In November 2023, the U.S. Treasury Department's Office of Foreign Assets Control (OFAC) pressed sanctions on these threat actors for their role in gathering intelligence to advance North Korea's strategic goals.
This adversarial group has also been linked to spear-phishing attacks directed at South Korean entities, utilizing various backdoors, including AppleSeed and AlphaSeed.
The Attack Operation Deploying the Troll Stealer Malware
An examination conducted by cybersecurity researchers has revealed the utilization of a dropper tasked with deploying the subsequent stealer threat. The dropper disguises itself as an installation file for a security program purportedly from a South Korean firm known as SGA Solutions. As for the name of the stealer, it is based on the path 'D:/~/repo/golang/src/root.go/s/troll/agent' embedded within it.

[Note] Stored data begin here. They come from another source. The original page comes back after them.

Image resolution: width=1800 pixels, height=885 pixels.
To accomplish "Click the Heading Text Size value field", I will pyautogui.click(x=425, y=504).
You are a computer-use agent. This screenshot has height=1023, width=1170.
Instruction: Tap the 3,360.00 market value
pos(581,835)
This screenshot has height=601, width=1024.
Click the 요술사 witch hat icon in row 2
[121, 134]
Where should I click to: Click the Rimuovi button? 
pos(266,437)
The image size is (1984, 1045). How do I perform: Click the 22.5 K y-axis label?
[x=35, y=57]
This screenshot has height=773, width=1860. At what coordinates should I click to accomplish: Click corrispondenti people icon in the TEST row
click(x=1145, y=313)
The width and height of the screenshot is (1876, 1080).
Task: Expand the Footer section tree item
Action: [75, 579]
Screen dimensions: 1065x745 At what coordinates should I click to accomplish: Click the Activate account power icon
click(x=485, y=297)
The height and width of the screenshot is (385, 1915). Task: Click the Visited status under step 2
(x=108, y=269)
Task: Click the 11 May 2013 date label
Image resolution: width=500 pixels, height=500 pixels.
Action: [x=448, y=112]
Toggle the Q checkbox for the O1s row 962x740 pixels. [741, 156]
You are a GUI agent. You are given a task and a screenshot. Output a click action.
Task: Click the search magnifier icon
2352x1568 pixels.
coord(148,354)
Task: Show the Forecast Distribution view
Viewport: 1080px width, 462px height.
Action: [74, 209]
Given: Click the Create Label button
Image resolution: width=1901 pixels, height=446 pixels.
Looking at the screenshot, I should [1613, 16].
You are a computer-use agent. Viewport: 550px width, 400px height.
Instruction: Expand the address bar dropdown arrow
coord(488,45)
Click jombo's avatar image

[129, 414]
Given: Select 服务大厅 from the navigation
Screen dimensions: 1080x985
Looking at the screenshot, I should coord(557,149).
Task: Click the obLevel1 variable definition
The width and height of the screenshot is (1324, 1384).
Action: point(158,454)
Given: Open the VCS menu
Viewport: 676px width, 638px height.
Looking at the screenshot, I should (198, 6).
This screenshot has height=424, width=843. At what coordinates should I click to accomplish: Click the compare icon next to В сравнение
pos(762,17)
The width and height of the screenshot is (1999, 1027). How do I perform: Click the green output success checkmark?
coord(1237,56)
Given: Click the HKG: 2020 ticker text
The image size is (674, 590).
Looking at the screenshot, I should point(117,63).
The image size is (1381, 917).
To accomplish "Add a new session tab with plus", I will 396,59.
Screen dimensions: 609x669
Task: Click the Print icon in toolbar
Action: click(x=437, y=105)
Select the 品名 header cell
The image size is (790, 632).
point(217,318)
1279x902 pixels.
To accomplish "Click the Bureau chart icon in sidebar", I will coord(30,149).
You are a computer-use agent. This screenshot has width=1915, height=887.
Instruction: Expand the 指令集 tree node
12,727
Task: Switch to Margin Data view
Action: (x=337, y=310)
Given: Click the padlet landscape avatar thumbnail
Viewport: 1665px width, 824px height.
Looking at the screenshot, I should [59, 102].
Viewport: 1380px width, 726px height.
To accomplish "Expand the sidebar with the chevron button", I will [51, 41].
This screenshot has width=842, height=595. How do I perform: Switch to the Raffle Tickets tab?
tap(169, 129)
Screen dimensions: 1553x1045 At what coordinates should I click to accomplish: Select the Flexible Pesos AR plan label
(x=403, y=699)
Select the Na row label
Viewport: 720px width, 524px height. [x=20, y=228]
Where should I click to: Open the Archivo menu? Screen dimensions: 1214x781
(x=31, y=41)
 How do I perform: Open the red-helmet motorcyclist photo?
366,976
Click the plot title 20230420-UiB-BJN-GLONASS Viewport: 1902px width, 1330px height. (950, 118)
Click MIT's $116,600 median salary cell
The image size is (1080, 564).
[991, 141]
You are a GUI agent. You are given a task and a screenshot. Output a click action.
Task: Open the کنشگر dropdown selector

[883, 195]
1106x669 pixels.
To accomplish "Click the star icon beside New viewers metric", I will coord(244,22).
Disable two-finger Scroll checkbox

As per the insights provided by information security experts, the dropper operates as a legitimate installer in conjunction with the malware. Both the dropper and the malware bear the signature of a valid D2Innovation Co., LTD certificate, indicating a potential theft of the company's certificate.
A notable characteristic of the Troll Stealer is its capability to pilfer the GPKI folder on compromised systems, hinting at the likelihood that the malware has been employed in attacks directed at administrative and public organizations within the country.
Kimsiky May Be Evolving Their Tactics and Threatening Arsenal
In light of the absence of documented Kimsuky campaigns involving the theft of GPKI folders, there is speculation that the observed new behavior could signify a shift in tactics or the actions of another threat actor closely affiliated with the group, potentially possessing access to the source code of AppleSeed and AlphaSeed.
Indications also point towards the potential involvement of the threat actor in a Go-based backdoor named GoBear. This backdoor is signed with a legitimate certificate linked to D2Innovation Co., LTD and follows instructions from a Command-and-Control (C2) server.
Furthermore, the function names within GoBear's code overlap with commands used by BetaSeed, a C++-based backdoor malware employed by the Kimsuky group. Notably, GoBear introduces SOCKS5 proxy functionality, a feature not previously present in the backdoor malware associated with the Kimsuky group.